El libro es una discusión apasionada sobre la gran pregunta, ¿por qué somos
mortales?, ¿podemos dejar de envejecer?
El autor
del libro, Jonathan Weiner, repasa la historia de aquellos científicos que
creyeron, que afirmaron, que la muerte sólo era cuestión de envejecimiento, una
enfermedad que como cualquier otra se podía combatir y derrotar. También la de
aquellos otros que afirmaron que no se puede ir contra la naturaleza, que sólo
hay remedios paliativos. Prolongevistas y apologistas, llama a unos y a otros,
los que quieren prolongar la vida, los que quieren reconciliarnos con nuestro
destino, no perdamos el tiempo en empeños inútiles, dicen estos últimos. Nuestra cultura nos ha
preparado para aceptar la muerte: la historia de Ifigenia y Agamenón contada
por Homero; la de Abraham e Isaac, en el Génesis; la de Vajasravasa, en los
Upanishads, que da a su hijo Nachiketas, a la Muerte , para que comprenda el sentido de la vida.
Pero junto a la muerte está el viejo sueño, tan viejo como la propia humanidad,
de liberarnos de ella, desde Gilgamesh que quiere devolver a la vida a su amigo
Enkidu, por dos veces tiene el remedio y por dos veces lo pierde, a la promesa
de inmortalidad por parte de las religiones.
La
experimentación con el rejuvenecimiento viene de lejos. Un fisiólogo francés de
finales del XIX, Brown-Séquard, que acuñó la palabra rejuvenecimiento,
hizo furor inyectando el fluido que extraía de los testículos de perros
jóvenes, afirmaba que devolvían la potencia sexual de la juventud; el ruso
Voronoff hacía trasplantes de testículos de mono hacia 1920; y Steinach hacía
vasectomías a viejos catedráticos, más de cien, entre ellos el propio Freud o
el poeta Yeats fueron steinachados.
La
investigación sobre la senescencia –el envejecimiento- es una rama joven y
prometedora. ¿Por qué los organismos unicelulares –las bacterias- no envejecen?
Durante 2.000 millones de años no había envejecimiento y muerte sobre la
tierra, incluso algunos organismos multicelulares, como la hidra y los cnidarios (anémonas, corales, ortigas,
plumas y avispas marinas), con sistema nervioso pero sin cerebro, no envejecen.

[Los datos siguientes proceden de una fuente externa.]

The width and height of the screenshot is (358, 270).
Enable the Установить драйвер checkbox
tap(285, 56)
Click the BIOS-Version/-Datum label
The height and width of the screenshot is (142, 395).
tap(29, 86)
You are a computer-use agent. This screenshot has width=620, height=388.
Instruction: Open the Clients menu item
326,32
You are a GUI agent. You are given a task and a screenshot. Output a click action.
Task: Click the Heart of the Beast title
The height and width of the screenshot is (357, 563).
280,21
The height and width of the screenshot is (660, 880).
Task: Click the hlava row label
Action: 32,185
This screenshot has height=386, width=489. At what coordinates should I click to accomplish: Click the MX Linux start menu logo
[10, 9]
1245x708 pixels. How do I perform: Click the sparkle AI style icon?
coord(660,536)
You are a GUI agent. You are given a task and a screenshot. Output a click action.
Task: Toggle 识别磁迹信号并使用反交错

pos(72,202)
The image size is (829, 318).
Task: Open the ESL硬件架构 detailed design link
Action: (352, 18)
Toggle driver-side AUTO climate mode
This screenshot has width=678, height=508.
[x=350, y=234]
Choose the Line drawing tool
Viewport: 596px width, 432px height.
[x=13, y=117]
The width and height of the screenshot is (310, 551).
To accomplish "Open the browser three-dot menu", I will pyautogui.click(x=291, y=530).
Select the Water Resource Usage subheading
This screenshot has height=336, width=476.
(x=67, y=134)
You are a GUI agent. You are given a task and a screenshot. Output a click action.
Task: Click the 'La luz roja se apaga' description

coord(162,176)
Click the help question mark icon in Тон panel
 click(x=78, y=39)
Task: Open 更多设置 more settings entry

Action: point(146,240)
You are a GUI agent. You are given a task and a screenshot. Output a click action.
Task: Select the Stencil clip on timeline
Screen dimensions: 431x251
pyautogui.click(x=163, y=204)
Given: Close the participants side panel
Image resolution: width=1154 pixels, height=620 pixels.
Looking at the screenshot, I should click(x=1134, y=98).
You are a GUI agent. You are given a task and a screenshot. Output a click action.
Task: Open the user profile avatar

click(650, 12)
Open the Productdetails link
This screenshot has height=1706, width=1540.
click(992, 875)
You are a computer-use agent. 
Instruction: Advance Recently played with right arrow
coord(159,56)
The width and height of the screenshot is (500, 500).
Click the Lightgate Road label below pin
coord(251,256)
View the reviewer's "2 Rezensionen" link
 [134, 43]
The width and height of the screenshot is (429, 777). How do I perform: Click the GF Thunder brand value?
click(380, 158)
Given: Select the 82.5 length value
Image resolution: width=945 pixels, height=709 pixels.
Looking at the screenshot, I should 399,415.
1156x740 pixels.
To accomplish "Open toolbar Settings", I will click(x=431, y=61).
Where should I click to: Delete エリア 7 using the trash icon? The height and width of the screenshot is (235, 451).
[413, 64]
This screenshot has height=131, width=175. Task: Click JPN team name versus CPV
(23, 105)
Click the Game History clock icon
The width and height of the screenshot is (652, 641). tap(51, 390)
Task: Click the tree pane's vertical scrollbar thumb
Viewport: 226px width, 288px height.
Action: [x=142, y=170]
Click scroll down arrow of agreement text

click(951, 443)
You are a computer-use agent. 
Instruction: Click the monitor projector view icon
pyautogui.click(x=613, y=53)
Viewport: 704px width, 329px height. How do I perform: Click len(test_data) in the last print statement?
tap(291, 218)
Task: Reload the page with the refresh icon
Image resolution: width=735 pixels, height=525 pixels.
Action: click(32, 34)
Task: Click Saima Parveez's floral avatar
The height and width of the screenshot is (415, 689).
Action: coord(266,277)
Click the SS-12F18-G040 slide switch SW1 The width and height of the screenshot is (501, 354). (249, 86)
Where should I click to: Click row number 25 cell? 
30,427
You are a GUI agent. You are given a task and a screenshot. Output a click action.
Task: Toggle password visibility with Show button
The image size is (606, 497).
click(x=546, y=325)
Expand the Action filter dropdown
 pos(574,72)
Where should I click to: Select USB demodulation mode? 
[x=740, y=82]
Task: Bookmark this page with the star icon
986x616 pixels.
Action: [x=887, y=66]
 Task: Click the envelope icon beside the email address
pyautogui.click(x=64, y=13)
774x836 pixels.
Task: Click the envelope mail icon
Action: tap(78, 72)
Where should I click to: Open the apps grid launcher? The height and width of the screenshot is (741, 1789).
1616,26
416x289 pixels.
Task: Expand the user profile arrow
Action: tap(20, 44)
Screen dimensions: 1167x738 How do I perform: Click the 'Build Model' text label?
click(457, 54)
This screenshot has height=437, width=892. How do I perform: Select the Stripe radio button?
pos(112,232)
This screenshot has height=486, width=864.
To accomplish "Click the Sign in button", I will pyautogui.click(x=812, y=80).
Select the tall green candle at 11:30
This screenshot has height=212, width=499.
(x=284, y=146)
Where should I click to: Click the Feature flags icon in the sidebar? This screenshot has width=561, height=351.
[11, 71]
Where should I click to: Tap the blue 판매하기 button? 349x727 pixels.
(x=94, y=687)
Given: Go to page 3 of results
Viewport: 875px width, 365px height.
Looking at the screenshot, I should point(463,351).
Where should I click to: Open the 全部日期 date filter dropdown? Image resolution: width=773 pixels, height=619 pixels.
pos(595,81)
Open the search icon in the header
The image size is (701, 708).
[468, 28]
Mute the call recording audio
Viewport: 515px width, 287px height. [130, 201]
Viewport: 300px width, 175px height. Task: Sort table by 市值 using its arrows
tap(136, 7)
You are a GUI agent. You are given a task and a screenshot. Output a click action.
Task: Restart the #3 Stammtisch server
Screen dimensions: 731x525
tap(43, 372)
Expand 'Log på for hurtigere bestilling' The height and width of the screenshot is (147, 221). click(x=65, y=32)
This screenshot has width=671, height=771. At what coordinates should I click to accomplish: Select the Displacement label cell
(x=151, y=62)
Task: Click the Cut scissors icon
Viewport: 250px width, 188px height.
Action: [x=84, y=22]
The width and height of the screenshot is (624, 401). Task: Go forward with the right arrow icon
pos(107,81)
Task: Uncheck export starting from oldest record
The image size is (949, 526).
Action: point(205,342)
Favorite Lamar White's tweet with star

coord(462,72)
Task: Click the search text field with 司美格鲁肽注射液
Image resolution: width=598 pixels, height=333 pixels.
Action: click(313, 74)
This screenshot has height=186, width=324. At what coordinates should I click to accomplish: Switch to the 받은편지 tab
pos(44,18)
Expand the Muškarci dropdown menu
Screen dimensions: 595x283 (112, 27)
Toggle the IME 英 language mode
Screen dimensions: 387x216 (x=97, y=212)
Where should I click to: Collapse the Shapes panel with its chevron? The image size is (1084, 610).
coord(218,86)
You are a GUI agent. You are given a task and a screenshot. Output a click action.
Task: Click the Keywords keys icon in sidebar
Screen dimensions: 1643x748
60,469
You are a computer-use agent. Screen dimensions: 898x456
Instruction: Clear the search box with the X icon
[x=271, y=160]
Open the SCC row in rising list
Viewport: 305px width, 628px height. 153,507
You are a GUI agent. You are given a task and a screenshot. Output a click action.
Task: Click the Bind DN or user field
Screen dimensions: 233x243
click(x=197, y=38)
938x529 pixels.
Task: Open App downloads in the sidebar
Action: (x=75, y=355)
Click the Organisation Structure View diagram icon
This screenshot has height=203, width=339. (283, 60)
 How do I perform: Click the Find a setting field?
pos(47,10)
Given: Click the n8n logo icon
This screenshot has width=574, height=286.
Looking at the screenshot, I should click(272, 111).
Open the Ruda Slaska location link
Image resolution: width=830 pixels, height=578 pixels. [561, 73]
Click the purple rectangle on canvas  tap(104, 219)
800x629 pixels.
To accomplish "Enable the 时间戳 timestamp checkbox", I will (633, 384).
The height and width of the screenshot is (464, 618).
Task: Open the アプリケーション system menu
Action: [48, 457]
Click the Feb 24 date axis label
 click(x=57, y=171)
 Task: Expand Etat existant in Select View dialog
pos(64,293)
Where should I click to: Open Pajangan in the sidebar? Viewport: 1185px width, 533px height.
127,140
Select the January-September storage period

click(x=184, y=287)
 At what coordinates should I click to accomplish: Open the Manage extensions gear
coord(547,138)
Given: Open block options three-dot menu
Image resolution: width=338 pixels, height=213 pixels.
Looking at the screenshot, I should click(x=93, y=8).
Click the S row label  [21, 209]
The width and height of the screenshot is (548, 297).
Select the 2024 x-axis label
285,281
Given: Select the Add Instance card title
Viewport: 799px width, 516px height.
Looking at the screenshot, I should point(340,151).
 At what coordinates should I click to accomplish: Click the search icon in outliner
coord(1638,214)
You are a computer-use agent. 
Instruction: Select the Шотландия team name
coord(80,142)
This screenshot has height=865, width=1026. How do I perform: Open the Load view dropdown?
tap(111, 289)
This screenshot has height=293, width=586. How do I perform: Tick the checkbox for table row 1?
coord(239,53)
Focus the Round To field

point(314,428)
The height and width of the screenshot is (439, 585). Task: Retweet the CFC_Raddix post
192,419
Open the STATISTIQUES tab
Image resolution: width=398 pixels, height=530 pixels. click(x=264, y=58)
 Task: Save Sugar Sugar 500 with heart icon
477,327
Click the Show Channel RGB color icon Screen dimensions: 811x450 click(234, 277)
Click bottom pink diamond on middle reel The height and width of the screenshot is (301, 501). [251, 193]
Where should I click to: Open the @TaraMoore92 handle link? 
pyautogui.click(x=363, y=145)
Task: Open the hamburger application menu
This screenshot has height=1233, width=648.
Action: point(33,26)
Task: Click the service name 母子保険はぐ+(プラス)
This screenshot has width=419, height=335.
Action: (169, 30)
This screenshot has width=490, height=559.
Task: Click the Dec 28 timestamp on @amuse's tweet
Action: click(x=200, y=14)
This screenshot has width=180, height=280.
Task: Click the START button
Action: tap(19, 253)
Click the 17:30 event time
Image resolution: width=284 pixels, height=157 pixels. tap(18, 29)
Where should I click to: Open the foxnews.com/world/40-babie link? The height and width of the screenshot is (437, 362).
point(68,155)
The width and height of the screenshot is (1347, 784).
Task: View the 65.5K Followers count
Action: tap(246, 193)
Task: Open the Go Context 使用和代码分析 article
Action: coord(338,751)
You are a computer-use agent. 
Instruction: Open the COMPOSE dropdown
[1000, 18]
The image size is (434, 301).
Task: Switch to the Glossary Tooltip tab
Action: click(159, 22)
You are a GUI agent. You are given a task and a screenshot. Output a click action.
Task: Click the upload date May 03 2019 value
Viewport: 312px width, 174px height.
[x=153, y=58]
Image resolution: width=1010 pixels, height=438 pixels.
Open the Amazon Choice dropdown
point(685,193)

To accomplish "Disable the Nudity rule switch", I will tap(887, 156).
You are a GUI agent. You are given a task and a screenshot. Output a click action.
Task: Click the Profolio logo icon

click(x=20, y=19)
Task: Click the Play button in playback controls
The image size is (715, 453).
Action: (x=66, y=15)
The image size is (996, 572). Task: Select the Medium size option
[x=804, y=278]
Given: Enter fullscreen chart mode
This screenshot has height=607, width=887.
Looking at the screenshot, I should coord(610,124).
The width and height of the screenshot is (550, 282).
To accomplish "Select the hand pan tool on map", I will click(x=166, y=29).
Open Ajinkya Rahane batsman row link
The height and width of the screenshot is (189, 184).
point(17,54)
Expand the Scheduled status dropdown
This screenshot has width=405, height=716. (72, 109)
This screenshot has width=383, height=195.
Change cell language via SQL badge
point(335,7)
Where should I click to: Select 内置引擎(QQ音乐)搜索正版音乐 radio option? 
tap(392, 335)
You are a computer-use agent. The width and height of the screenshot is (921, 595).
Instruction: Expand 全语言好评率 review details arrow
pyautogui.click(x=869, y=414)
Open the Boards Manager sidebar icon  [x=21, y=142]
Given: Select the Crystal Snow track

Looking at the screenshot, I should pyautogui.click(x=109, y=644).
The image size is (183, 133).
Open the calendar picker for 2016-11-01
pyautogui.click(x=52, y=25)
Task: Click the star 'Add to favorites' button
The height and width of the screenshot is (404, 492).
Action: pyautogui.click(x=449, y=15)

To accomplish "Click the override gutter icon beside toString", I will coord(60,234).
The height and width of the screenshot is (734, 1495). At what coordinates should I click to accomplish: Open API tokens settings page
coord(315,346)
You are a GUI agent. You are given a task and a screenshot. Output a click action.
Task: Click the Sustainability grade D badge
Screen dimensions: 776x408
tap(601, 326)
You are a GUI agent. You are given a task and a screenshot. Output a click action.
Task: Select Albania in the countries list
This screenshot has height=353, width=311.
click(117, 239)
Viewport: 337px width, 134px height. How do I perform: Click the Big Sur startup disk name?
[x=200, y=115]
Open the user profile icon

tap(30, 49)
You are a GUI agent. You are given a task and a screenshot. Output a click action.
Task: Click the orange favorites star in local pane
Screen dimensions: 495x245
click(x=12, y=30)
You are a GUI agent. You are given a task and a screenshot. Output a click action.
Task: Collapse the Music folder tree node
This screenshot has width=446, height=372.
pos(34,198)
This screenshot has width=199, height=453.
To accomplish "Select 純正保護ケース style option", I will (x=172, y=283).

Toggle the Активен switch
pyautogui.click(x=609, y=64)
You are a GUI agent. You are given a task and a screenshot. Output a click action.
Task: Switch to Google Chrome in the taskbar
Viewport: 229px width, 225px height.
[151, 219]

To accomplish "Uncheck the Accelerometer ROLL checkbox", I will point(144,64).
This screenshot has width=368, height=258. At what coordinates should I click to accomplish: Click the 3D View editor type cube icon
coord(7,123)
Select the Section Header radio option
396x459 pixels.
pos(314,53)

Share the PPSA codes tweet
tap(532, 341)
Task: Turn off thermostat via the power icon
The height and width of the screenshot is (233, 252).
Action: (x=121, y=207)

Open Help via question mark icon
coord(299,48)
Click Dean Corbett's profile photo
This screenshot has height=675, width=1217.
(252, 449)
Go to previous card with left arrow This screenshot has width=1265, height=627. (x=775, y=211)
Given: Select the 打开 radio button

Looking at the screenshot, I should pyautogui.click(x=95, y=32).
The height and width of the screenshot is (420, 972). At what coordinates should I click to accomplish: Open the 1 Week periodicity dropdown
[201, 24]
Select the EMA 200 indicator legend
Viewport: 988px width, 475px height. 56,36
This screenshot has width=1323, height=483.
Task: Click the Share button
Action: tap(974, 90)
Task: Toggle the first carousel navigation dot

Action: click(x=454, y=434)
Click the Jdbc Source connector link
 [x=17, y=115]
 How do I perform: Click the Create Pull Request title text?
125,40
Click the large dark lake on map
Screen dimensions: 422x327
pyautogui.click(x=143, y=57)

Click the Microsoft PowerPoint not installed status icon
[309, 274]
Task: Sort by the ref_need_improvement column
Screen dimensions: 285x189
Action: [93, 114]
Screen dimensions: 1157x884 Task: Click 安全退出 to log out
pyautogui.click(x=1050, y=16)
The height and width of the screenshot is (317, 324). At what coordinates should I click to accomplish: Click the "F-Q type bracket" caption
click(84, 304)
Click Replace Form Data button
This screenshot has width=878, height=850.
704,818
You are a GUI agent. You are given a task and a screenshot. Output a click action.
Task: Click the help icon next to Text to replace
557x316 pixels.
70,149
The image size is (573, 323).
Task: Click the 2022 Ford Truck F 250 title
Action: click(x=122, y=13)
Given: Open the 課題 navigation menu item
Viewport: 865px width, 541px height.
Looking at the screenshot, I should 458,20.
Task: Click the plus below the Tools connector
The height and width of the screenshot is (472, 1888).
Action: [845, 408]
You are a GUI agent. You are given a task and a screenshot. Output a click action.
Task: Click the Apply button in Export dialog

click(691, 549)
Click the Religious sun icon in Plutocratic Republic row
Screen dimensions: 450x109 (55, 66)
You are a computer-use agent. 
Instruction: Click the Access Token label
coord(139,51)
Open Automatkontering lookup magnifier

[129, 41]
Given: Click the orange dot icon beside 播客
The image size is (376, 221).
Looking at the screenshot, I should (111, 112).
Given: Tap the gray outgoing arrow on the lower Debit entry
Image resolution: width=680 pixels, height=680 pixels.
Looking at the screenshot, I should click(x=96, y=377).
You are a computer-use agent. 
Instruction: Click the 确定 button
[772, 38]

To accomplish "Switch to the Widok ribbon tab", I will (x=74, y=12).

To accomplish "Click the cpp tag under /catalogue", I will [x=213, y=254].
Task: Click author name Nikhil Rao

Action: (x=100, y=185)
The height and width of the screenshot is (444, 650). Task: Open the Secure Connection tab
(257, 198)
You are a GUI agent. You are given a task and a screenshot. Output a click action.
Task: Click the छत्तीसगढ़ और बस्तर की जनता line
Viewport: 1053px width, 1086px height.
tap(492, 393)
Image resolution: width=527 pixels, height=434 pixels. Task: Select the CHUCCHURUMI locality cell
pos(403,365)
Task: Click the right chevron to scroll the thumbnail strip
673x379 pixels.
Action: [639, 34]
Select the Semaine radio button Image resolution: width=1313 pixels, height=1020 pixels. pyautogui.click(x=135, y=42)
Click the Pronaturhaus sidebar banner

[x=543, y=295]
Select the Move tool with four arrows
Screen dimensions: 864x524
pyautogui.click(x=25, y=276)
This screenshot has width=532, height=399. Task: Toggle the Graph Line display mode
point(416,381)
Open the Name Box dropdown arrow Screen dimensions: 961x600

Pero desde hace mil millones de años la naturaleza ha evolucionado hacia la
aparición de unas células muy especializadas -las neuronas- capaces de producir
memoria y autoconsciencia. Y ahí salta el problema porque parece haber una
relación directa entre tener memoria y autoconsciencia y ser mortales. El correlato
de la identidad es la muerte. De hecho, en nuestro sistema hay células que
proliferan sin problemas: las de la médula ósea, las que revisten el intestino,
las hepáticas y otras, por el contrario, las muy especializadas –las nerviosas,
las neuronas, las del corazón, que son mortales. Las células que nos otorgan
identidad nos llevan a la tumba. O como escribe Jonathan Weiner: “El precio que
pagamos por saber es que sabemos que somos mortales”.